Here's an approach which might work (I'm not sure about the correctness of this.)

1) Assume $M$ is closed. Choose a triangulation $T$ of $M$.
If the support of $c$ is contained inside the $p$-skeleton of this triangulation, then
we take $U$ to be a small regular neighborhood of $p$-skeleton. This will do the job in this case.

2) If not, let's consider the dual triangulation $T^\ast$. We can ask whether or not
$c$ meets the $(n-p-1)$-skeleton of $T^\ast$. If it doesn't we can let $U$ be the effect
of deleting the $(n-p-1)$-skeleton of $T^\ast$ from $M$. Then it seems to me that
$U$ has the correct property in this case.

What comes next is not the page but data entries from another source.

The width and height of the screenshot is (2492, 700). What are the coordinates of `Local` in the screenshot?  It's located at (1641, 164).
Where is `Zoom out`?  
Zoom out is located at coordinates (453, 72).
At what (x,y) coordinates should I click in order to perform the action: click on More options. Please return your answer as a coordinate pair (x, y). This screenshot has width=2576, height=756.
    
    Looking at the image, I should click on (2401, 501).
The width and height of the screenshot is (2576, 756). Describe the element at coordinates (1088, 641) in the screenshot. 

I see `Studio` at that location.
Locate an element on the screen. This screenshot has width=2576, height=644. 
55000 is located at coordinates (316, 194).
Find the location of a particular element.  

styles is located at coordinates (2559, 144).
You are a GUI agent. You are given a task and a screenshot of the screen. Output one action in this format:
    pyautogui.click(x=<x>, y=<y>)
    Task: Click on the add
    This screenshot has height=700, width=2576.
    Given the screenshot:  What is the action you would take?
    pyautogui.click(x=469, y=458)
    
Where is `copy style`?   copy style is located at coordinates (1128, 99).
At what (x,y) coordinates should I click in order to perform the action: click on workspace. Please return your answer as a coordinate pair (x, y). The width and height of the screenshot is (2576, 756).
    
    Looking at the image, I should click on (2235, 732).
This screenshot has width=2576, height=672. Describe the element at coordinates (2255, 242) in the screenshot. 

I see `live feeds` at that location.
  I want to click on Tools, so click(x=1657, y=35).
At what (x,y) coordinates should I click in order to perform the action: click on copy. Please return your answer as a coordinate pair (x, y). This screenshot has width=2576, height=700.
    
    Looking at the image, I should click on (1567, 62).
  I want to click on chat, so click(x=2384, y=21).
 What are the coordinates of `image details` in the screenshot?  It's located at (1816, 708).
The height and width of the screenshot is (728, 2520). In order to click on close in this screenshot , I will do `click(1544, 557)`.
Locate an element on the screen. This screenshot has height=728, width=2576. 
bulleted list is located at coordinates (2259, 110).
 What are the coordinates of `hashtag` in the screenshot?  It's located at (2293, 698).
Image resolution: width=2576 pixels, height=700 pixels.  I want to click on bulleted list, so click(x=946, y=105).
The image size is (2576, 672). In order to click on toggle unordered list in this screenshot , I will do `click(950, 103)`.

3 ) More generally, we can ask whether there exists a triangulation $T$
satisfying the (2). It seems to me that it should be possible to slightly modify $T$, say by general position, so that (2) holds.

**Remark:** I originally conceived of a version of this using Morse theory, but then realized that I had to retract it because I got confused. Perhaps it's possible to
find a Morse function $f\: M \to \Bbb R$ such that $c$ misses the $(n-p-1)$-skeleton
of the handlebody defined by $-f$? If so, we can define $U$ to be $M$ with this skeleton removed.